The percentage of S&Es with second jobs was relatively stable during the mid-1990s.
In 1997, 11.5 percent of the employed U.S. scientific and engineering (S&E) workforce held second jobs. Because those with second jobs constitute such a significant fraction of working scientists and engineers, it is useful to examine their employment and demographic characteristics, as well as to begin to understand the motivation of these individuals to work in second jobs. Table 1 shows the percentages of those who had second jobs in the three main employment sectors: education, government, and business/industry. The percentage of those with second jobs was highest for those whose primary job was in the education sector and lowest for those primarily working in business or industry. There was some variation within and among employment sectors: employees of private not-for-profit organizations and State and local governments were roughly twice as likely to hold second jobs than those working in the private, for-profit sector (16.1 to 16.4 percent versus 8.6 percent). Among those whose principal job was part time, 18.3 percent held second jobs, compared with only 10.0 percent of individuals who worked full time on their principal job. The percentage of S&Es with second jobs was lower for those who supervise others (10.5 percent) than for those who did not (12.4 percent).
Some 21.6 percent of social scientists worked in second jobs, the highest rate by occupational group within the S&E workforce (table 2); engineers participated in second jobs at the lowest rate (7.1 percent). Individuals with S&E principal jobs who held second jobs did not tend to work in the same occupations as that of their principal job. With the exception of social scientists and individuals in non-S&E occupations, only about a third of the science and engineering workforce with second jobs held them in the same occupational group as their primary jobs. For those with second jobs in a category different from their principal job, the second job was most likely in the category of a non-S&E occupation. Between 52.8 and 61.3 percent of those principally employed in computer or mathematical sciences, physical sciences, life sciences, and engineering who held second jobs worked in second jobs that were not in science and engineering.
What factors are related to holding a second job? Dissatisfaction with the principal job did not appear to be an important factor: 11.1 percent of individuals who were "very" or "somewhat" satisfied with their principal jobs obtained second jobs compared to 14.0 percent of individuals who were "very" or "somewhat" dissatisfied with their principal jobs. Similarly, the relationship of an individual's highest degree to his or her principal job was a minor factor: those with second jobs were only slightly less likely (76.9 percent) to report that their highest degree is related to their principal job versus those without second jobs (78.4 percent).
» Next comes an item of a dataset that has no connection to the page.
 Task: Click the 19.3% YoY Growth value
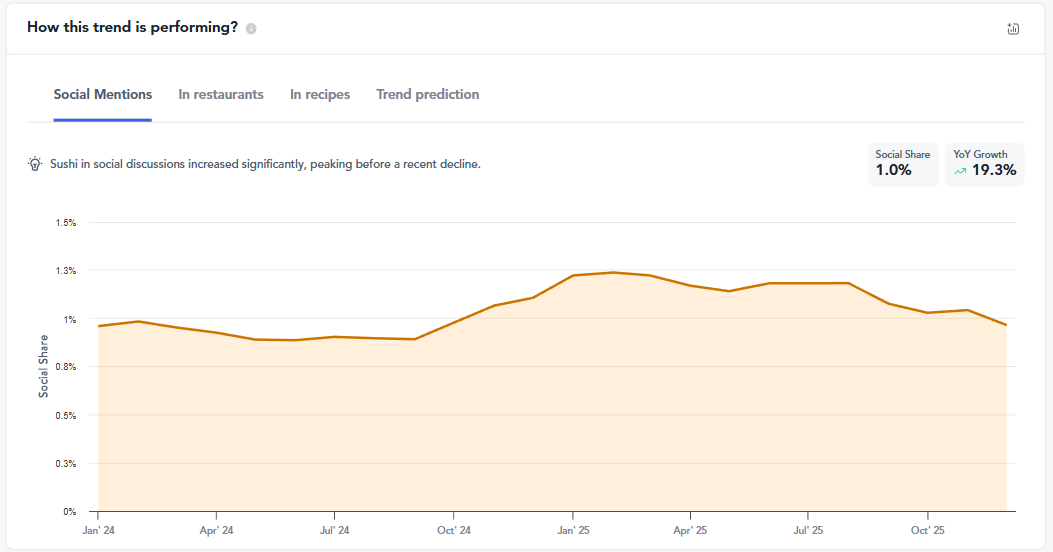pyautogui.click(x=994, y=170)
However, individuals with second jobs reported that their second jobs were more likely to not be related to their highest degree than their principal jobs (42.2 versus 23.1 percent) (table 3). The greater the level of the highest degree, the more likely it was that an individual held a second job: 10.5 percent of bachelor's degree holders, 12.4 percent of master's degree holders, and 15.1 percent of doctorate holders worked in second jobs (table 4).
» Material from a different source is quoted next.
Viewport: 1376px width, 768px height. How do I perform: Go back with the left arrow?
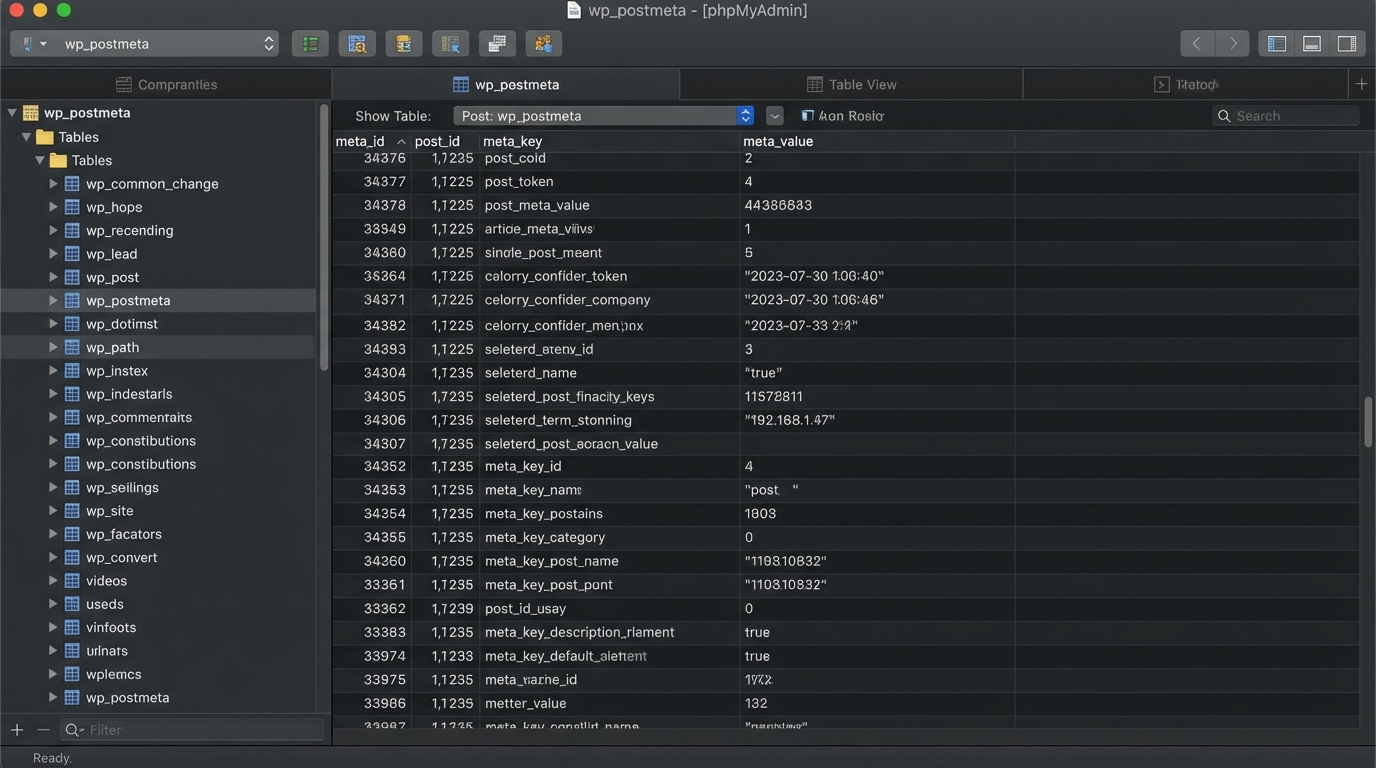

Income and salary on the principal job may be factors in the decision to hold a second job. Individuals with a second job reported that their median salary on their principal job was $39,000; those without second jobs reported a median salary of $49,000 on their principal jobs. This gap closed somewhat when total earned income was considered: the total median earned income of those with second jobs was $45,000 compared with $50,000 for those without second jobs. Total household income was also lower for those with second jobs, $65,000, as opposed to the $74,000 reported for those without second jobs.
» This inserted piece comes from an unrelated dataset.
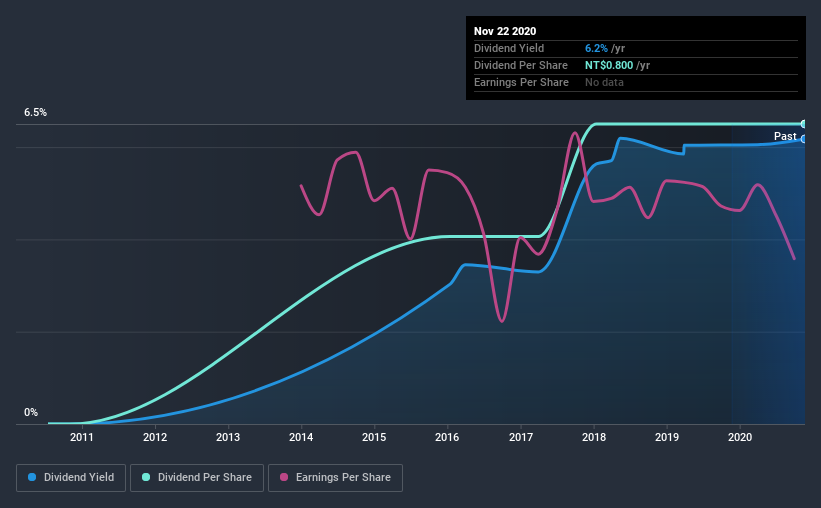Screen dimensions: 821x508
Task: Click the "Past" label on chart
Action: 785,136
Table 4 relates demographic characteristics of employed scientists and engineers to the likelihood of holding a second job. A slightly higher percentage of women (12.1 percent) than men (11.2 percent) were employed in second jobs. Persons with disabilities were slightly more likely to have second jobs (13.0 percent) than those without disabilities (11.4 percent). Among the racial/ethnic groups, Asian/Pacific Islanders were the least likely to hold a second jobs (7.8 percent); blacks and Native American/Alaskan Natives were most likely to hold such positions (15.2 and 14.1 percent, respectively). As a group, underrepresented minorities were slightly more likely to hold second jobs (14.0 percent) than were Asian/Pacific Islanders and whites (11.2 percent). Some 9.1 percent of permanent residents and 4.1 percent of temporary residents held second jobs, compared to 11.6 percent of U.S. citizens. This difference may be partially attributable to visa status: holders of temporary visas require full-time employment to be granted a visa, and may be restricted from holding another job.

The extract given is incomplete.